**Exercise instructions**
Echo everything from the line containing "The height and" down to the line containing "will click(24, 173).", and nothing else.

--- Start Data for the task ---

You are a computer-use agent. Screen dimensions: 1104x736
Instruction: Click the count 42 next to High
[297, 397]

--- End Data for the task ---
--- Start Data for the task ---

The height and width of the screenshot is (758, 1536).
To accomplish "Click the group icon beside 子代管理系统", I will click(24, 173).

--- End Data for the task ---

**Result**
The height and width of the screenshot is (758, 1536).
To accomplish "Click the group icon beside 子代管理系统", I will click(24, 173).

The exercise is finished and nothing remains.